■ **DOCUMENT EXCERPT**:
[start]

US researchers have made zeolite-like materials using a new technique that speedily screens thousands of compounds
US researchers have created a range of new chemical ’sponges’ that could be used to soak up carbon dioxide from power stations. The porous compounds belong to a class of material called metal organic frameworks which consist of metal atoms connected by organic linker molecules.
Rahul Banerjee and colleagues from the University of California at Los Angeles and Arizona State University made 25 new compounds by a ’high-throughput’ process in which thousands of different permutations of metal and linker were reacted together.
The US researchers focused on zeolitic imidazolate frameworks (ZIFs) which are similar to aluminosilicate zeolites - microporous structures widely used as molecular sieves and catalysts. In ZIFs, cobalt or zinc atoms are joined together by a variety of linkers based on imidazolates - cyclic molecules containing two nitrogen atoms that co-ordinate with the metals to give tetrahedrally connected frameworks.

[end]

■ **DATA EXTRACT**:

[start]

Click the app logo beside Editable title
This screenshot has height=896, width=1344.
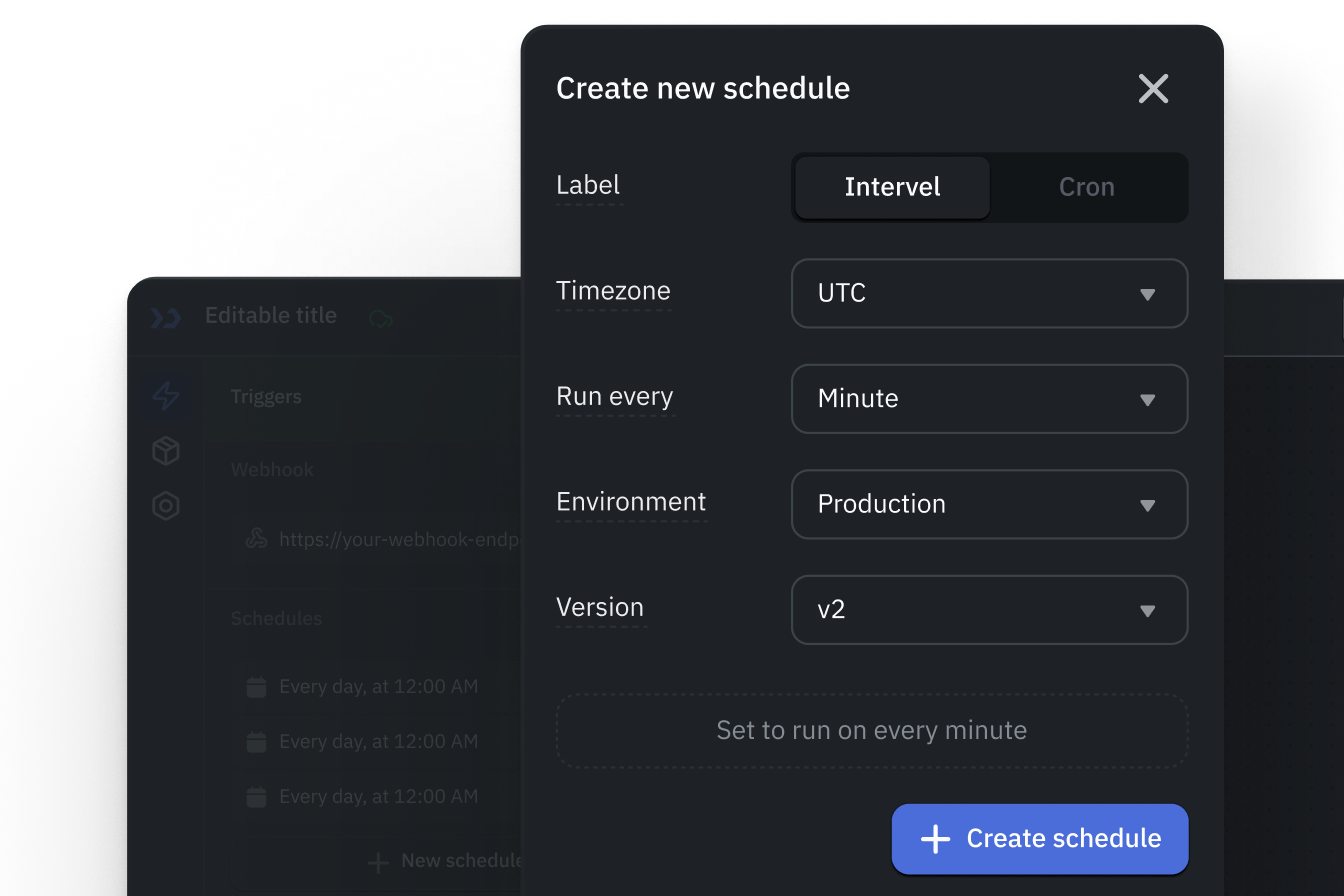(165, 317)
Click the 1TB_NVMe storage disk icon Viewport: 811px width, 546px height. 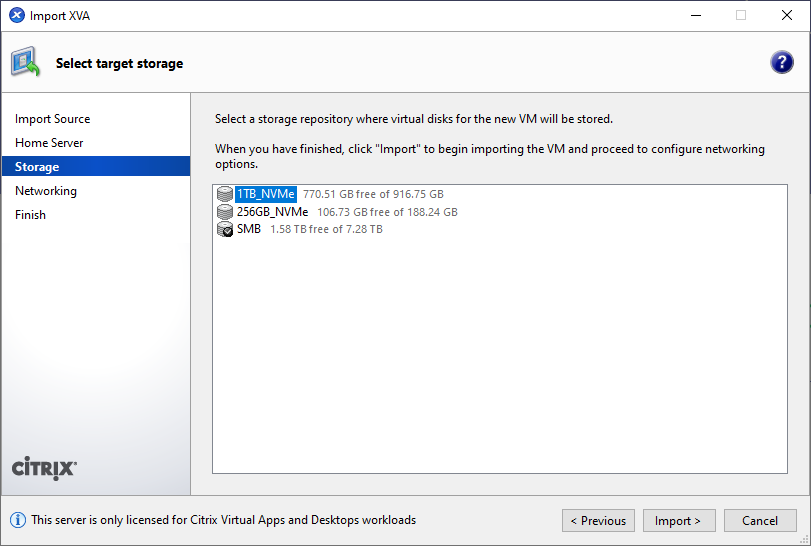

[end]

■ **EXERCISE PROMPT**: In the article on the new carbon dioxide sponges, retype the passage starting with "US researchers have made" and going on through "organic linker molecules.".

■ **RESULT FOR THIS EXERCISE**:
US researchers have made zeolite-like materials using a new technique that speedily screens thousands of compounds
US researchers have created a range of new chemical ’sponges’ that could be used to soak up carbon dioxide from power stations. The porous compounds belong to a class of material called metal organic frameworks which consist of metal atoms connected by organic linker molecules.